DATA FOR THIS EXERCISE START

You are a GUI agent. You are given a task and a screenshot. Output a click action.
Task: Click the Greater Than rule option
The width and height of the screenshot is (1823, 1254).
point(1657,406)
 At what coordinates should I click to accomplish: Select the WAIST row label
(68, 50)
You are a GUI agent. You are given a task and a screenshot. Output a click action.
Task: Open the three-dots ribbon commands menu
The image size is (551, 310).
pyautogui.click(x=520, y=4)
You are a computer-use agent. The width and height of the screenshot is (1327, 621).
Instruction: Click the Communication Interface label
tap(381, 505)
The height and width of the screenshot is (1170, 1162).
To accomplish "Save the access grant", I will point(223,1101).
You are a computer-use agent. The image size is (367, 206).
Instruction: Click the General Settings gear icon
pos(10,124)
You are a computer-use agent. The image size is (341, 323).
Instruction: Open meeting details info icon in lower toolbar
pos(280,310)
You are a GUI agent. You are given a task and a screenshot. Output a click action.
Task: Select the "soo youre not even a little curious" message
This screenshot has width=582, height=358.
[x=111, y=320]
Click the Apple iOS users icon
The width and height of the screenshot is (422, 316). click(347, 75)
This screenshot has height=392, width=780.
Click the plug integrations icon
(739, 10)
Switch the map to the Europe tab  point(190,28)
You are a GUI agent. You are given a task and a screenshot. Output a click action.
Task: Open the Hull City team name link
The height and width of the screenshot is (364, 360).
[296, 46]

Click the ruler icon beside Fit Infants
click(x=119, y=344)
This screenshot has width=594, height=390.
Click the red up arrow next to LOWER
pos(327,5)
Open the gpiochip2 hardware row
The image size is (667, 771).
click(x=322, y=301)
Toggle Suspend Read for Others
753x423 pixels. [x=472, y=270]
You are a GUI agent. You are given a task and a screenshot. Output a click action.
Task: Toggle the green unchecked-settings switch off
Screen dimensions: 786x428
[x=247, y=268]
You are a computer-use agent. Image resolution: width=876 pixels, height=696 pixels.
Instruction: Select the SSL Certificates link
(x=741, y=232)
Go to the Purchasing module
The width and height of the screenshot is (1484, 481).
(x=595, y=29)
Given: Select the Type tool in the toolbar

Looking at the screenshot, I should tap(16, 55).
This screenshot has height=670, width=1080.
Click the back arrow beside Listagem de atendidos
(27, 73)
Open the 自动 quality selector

DATA FOR THIS EXERCISE END

**EXERCISE BRIEF:**
In the entries above, find each line with "computer" and copy it.

**EXPECTED OUTPUT:**
You are a computer-use agent. The width and height of the screenshot is (1327, 621).
You are a computer-use agent. The image size is (367, 206).
You are a computer-use agent. The image size is (341, 323).
You are a computer-use agent. Image resolution: width=876 pixels, height=696 pixels.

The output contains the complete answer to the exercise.